**EXERCISE TEXT**:
########

Oesophagostomum

Etiology
Oesophagostomum
radiatum : Nodular worm

Clinical signs
The disease oesophagostomiasis is characterized by anemia and edema in addition to the explosive diarrhea.
Acute infections are the result of larval penetrations of the intestinal mucosa during the prepatent period. Diarrhea is the usual clinical sign in these cases and may be accompanied by weight loss and submandibular edema ("bottle jaw") in ruminants.
Chronic oesophagostomosis is most common in sheep and is due to repeated infections. Intermittent diarrhea accompanied by loss of appetite are the usual clinical signs and in more severe chronic cases sheep may become emaciated and anemia.
Infections in pigs may produce a range of clinical signs including acute diarrhea and a syndrome in adult females called the "thin sow syndrome" - a chronic infection with periodic acute flare-ups due to the resumption of development of hypobiotic larvae during spring farrowing. This syndrome shows as weight loss after farrowing and reduced milk production with adverse effects on the growth of litters.

Life Cycle
The preparasitic phase of Oesophagostomum is typically strongyloid, and infection is by ingestion of L3s
Adults in the intestine lay eggs which are passed in feces. Reaching the infective third-larvae stage in approximately 7 days. When ingested with herbage, the larvae penetrate the wall of the host's intestine, forming nodules anywhere between the stomach and the rectum. After 5 to 7 days they return to the intestinal lumen and travel to the colon, where they undergo a final molt and mature into adults. Eggs appear in the feces about 41 days after the larvae are ingested.
The prepatent period is 32 to 45 days, depending on the species. On reinfection with most species, the larvae may remain arrested as L4s, in nodules, for up to one year.

Location
Larvae in nodules in stomach and small and large intestines
adult worms in large intestine.

Pathogenesis
The most serious problems seen in Oesophagostomum infections arise from larvae penetrating the musosa of the intestine. After initial infections, small nodules about 1mm in diameter form around larvae in the mucosa. When larvae move back into the intestinal lumen the remaining nodules may be hemorrhagic particularly in acute infections but often they fill with pus, in which cases they are more properly described as small abscesses.

########

**PROVIDED DATA**:
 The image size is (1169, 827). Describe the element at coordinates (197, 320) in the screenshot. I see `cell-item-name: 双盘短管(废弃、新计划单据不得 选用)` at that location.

########

**WORK ORDER**:
Carry on the text about Oesophagostomum from its last sentence onward.

**RESPONSE TO THE TASK**:
In heavy infections, the mucosa becomes inflamed and edematous and regional lymph nodes are often much enlarged. Chronic infections will produce an intestinal mucosa that is filled with nodules particularly if these repeat infections have been heavy. In these chronic cases tissue reactions are more severe and the nodules are much larger (up to 6mm in diameter) and creamy in color due to the development of connective tissue around them.
In chronic infections, most infecting larvae will be killed by host reactions. Therefore older animals will usually show extensively nodular intestines but with few, if any, adult worms in the colon.

Epidemiology
All domestic animals are infected by grazing pastures contaminated with L3s. Oesophagostomum radiatum in cattle is common throughout the world especially in tropical and subtropical areas and is also common in North America. In tropical areas with seasonal rainfall (such as Queensland in Australia) heavy infections with high mortalities may be seen in calves under natural grazing conditions during the rainy season.

Diagnosis
In acute infections clinical signs will occur during the prepatent period and diarrhea will occur without strongyle-type eggs being seen in the feces of infected animals. In chronic infections, strongyle-type eggs will be commonly seen but are indistinguishable from eggs produced by other strongyle nematodes. Necropsies will show the classic nodular lesions throughout the small and large intestines

Control
Pasture management
drenching cattle with ivermectin
the administration of an anthelmintic.